Others reached out and stroked the object, loudly suggesting how it worked.  Trent allowed it to be taken from him and watched it pass amongst the geniuses.  Some waggled it on a finger, some tried to bend it.  Others grabbed each antler and pulled.  One even licked it; despite how magnificent a technology was, there would always be one who tried to lampoon it.  Immature.  His smartphone beeped, followed by everyone else’s in the room.  With a sinking dread, Trent knew that war had finally broken out.


                Almost 3 million dead in the first nuclear exchange.  Exchange!  Made it sound very mutual and friendly.  Russian and Chinese forces landing along the west coast. Most major cities flattened.  The reports in front of Theodore were straight from a wargame scenario, and they were losing.  On the polished wooden desk was another set of reports – and the artefact, brought in by his scientific adviser.

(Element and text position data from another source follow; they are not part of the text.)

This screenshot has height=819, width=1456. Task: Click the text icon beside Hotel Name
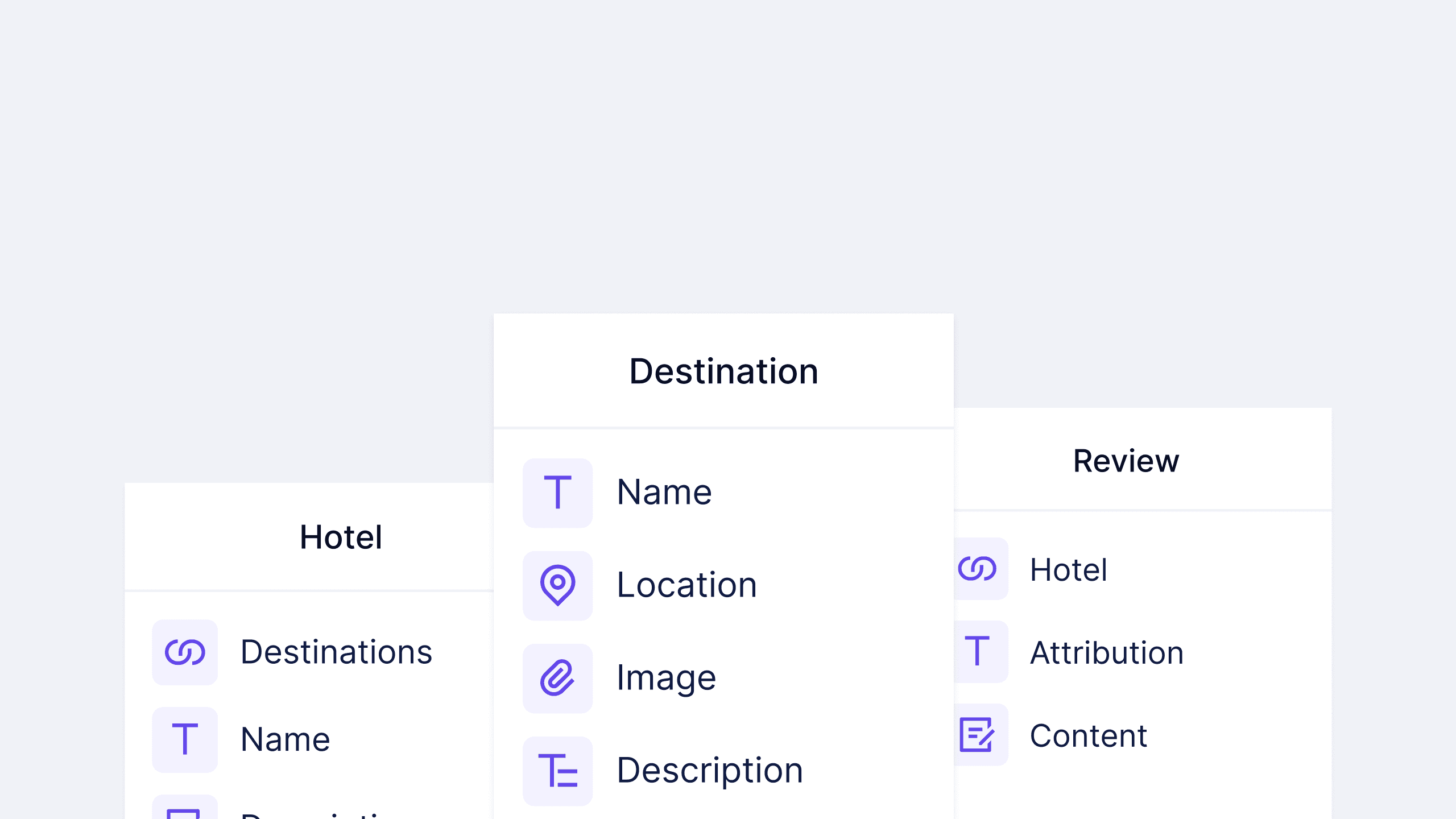coord(185,739)
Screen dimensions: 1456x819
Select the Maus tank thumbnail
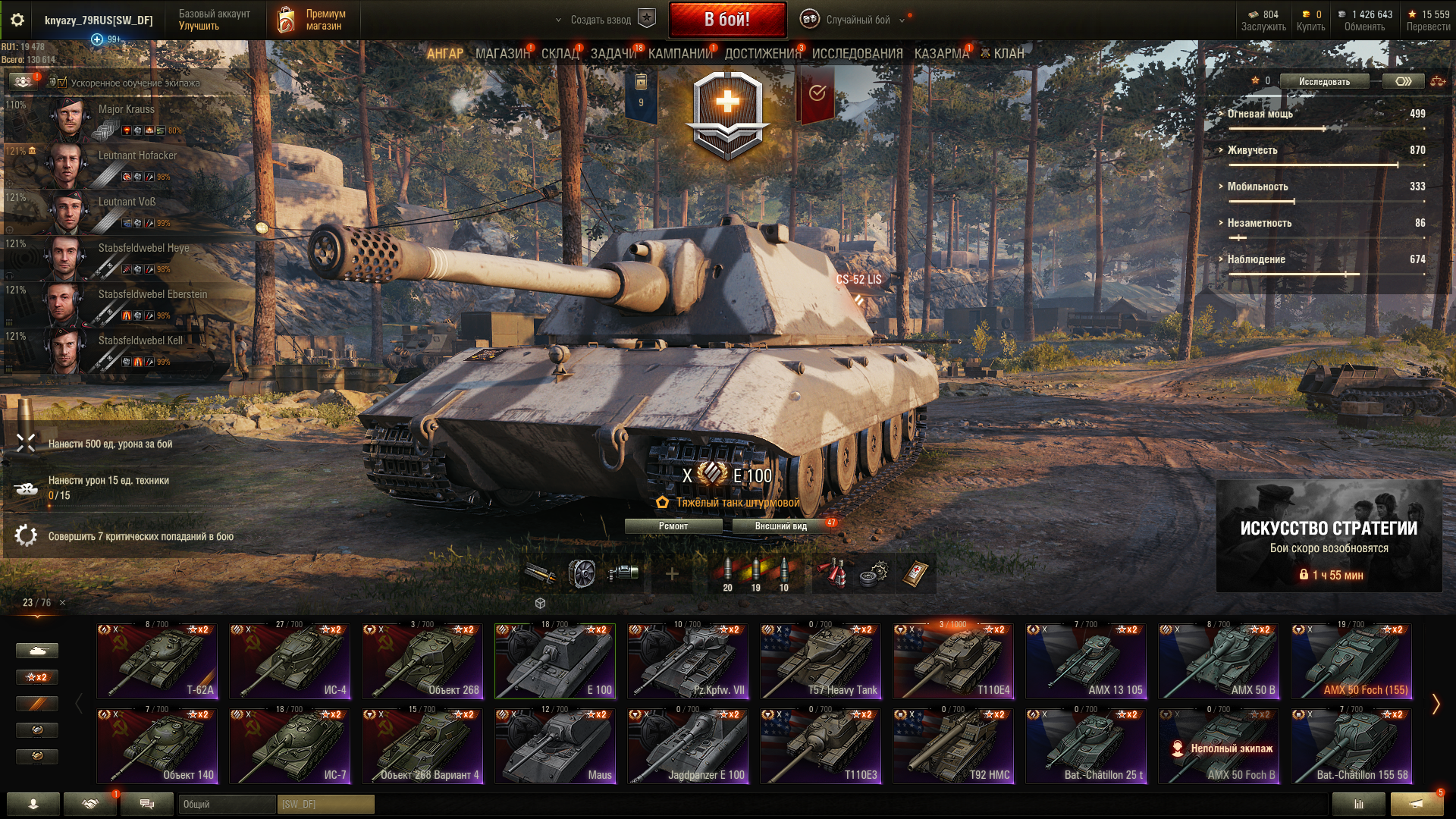click(555, 746)
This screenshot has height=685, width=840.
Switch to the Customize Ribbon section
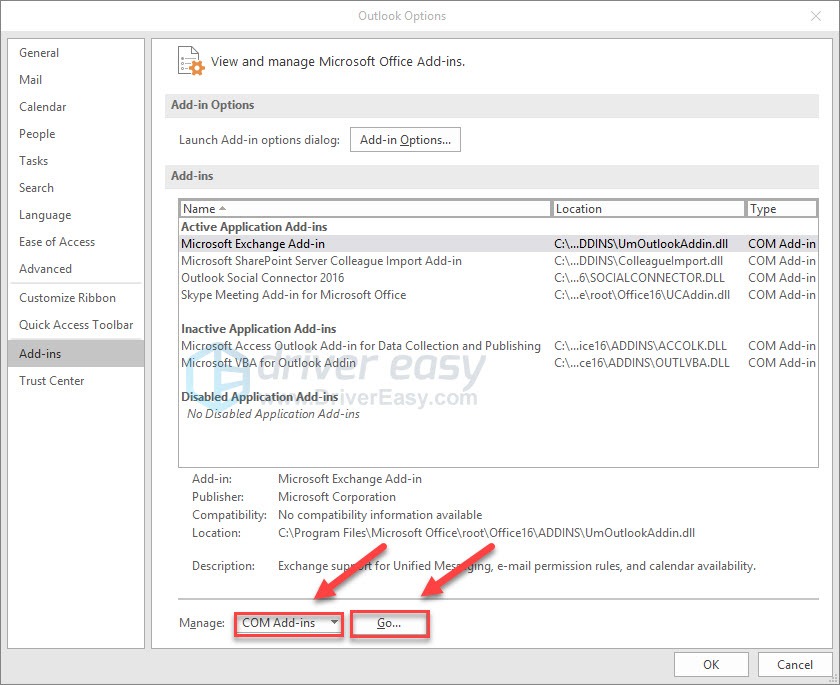click(66, 297)
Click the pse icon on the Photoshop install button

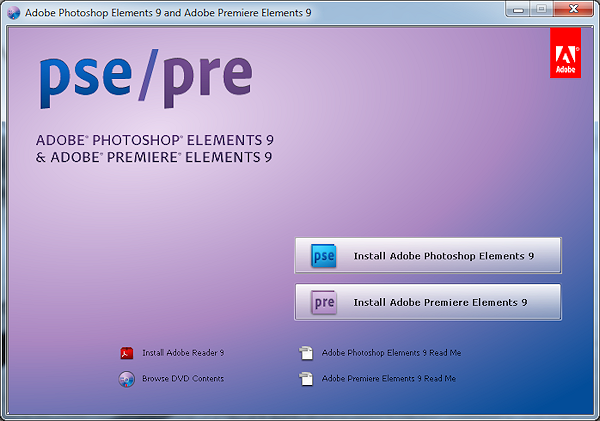tap(324, 256)
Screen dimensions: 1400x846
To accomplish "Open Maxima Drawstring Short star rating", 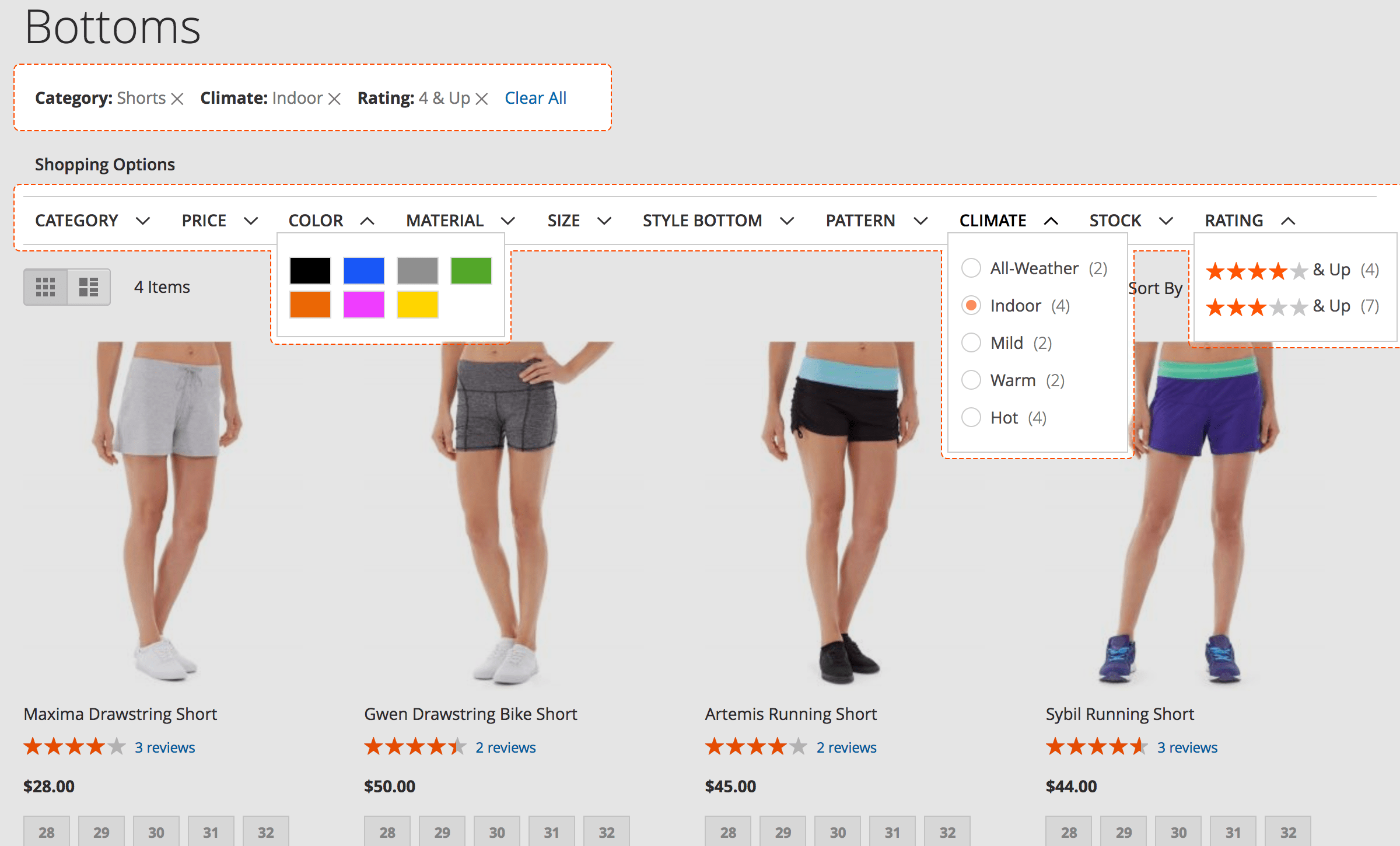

Theo picked it up and activated it.  The cause of all this destruction; why didn’t he just give it up to Popov in the first place?  What had they learned from it?  That they couldn’t build one?  They knew that before ever finding it.  The unknown element powering it was the key to the object, but all attempts to open the device had proved fruitless.  They didn’t know what it was for, and how it worked.

Theo threw the artefact across the room and cursed it with all his rage.


                “What about here?”  Shegama pulled Bram to his knees and kissed him.  In the snow, her three red eyes burned with desire as she started to undress him.  He fumbled with her jumpsuit, barely-able to contain his raging hormones, until they both found themselves naked.  “Do you have… y’know?”

“Of course.”  Bram reached into his discarded jumpsuit for a protective sheath and allowed her to put in on him.

“OK, go easy with me,” she breathed as she laid ready to receive him, just as their communicator buzzed.

“Bram, Shegama – we’re about to take-off.”

“Flak!”  He grudgingly acknowledged the request, then got dressed and stomped back to the ship, frustrated and annoyed.  Just before the pair of explorers ascended the ramp, Bram realised that he was still sheathed and, quickly, pulled it off and threw it into the air.  It landed in the snow; pink, glowing, and Y-shaped.